Federal law provides a general protection to whistleblowers – persons who disclose information that reveals the “violation of any law, rule, or regulation,” or “a substantial and specific danger to public health and safety,” but an exception exists for disclosures that are “specifically prohibited” by law. 5 U.S.C. §2302(b)(8)(A). The Government argued that MacLean’s disclosure was specifically prohibited by law in two ways. First, it argued that MacLean’s disclosure was specifically prohibited by the TSA’s regulations on the unauthorized disclosure of sensitive security information. Second, the Government argued that the disclosure was prohibited by 49 U.S.C. §114(r)(1), which authorized the TSA to promulgate those regulations.

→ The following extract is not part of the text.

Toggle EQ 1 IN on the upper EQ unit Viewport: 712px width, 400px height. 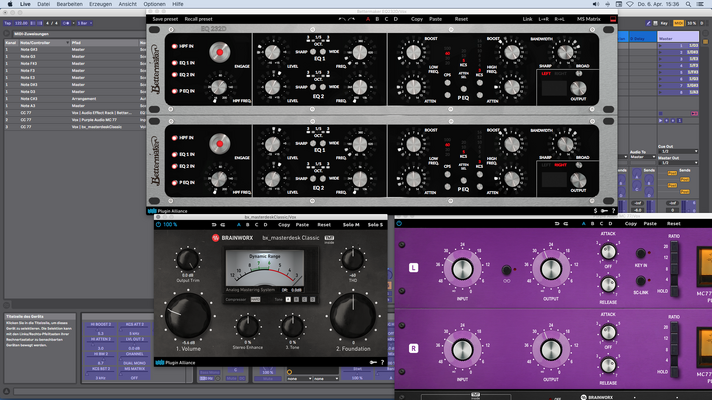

The first issue before the Court was whether the TSA’s regulations constituted laws. Finding that Congress intentionally used only the word “law” to identify prohibited disclosures – as opposed to the phrase “law, rule, or regulation” – the Court found that Congress meant to exclude rules and regulations. Additionally, to interpret the word “law” so broadly would defeat the purpose of the whistleblower statute – i.e. an agency could insulate itself by simply promulgating a regulation that specifically prohibited whistleblowing. The Court noted that “Congress passed the whistleblower statute precisely because it did not trust agencies to regulate whistleblowers within their own ranks.” Thus, the Court held that the TSA’s regulations did not qualify as laws for purposes of the whistleblower statute.

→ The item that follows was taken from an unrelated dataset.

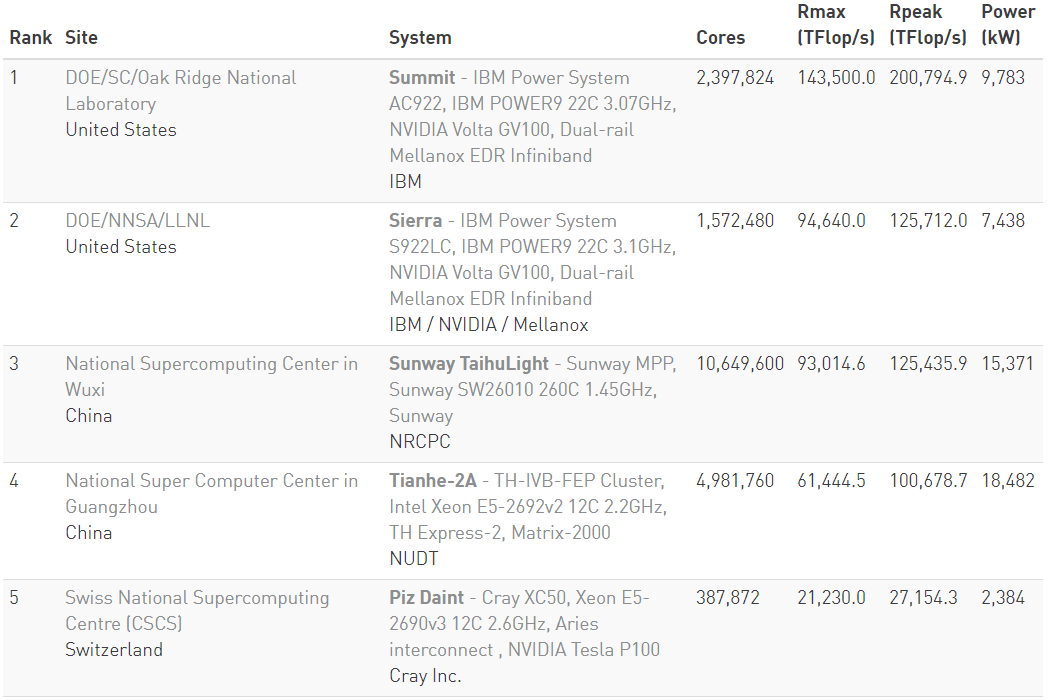1047x700 pixels.
Task: Open the Tianhe-2A system link
Action: pyautogui.click(x=433, y=480)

The second issue before the Court was whether 49 U.S.C. §114(r)(1) itself prohibited the air marshal’s disclosure. Section 114(r)(1) provides that the TSA “shall prescribe regulations prohibiting the disclosure of information obtained or developed in carrying out security…[if the disclosure of such information would]…be detrimental to the security of transportation.” The Court summarily dismissed the Government’s argument that MacLean’s communication could be prohibited under this section because it specifically authorizes the promulgation of regulations, and prohibits nothing. In other words, Section 114(r)(1) only gives the TSA power to prohibit the disclosure of information. Standing alone, it does not create a prohibition against any disclosure.
The Government also raised a public policy argument. Providing whistleblower protection to individuals like MacLean might endanger public safety and could make the confidentiality of security information subject to the judgment of the TSA’s 60,000 employees. The Court identified these concerns as “legitimate” but held that only Congress or the President could properly address them.
Conclusion: Some may be tempted to view the MacLean case as a broad embrace by the Supreme Court of whistleblower claims. But we think it should be read more narrowly as a lesson in statutory construction, in which the Court carefully parsed what the statute did and did not say, considered the statute’s purpose, and rendered its judgment accordingly.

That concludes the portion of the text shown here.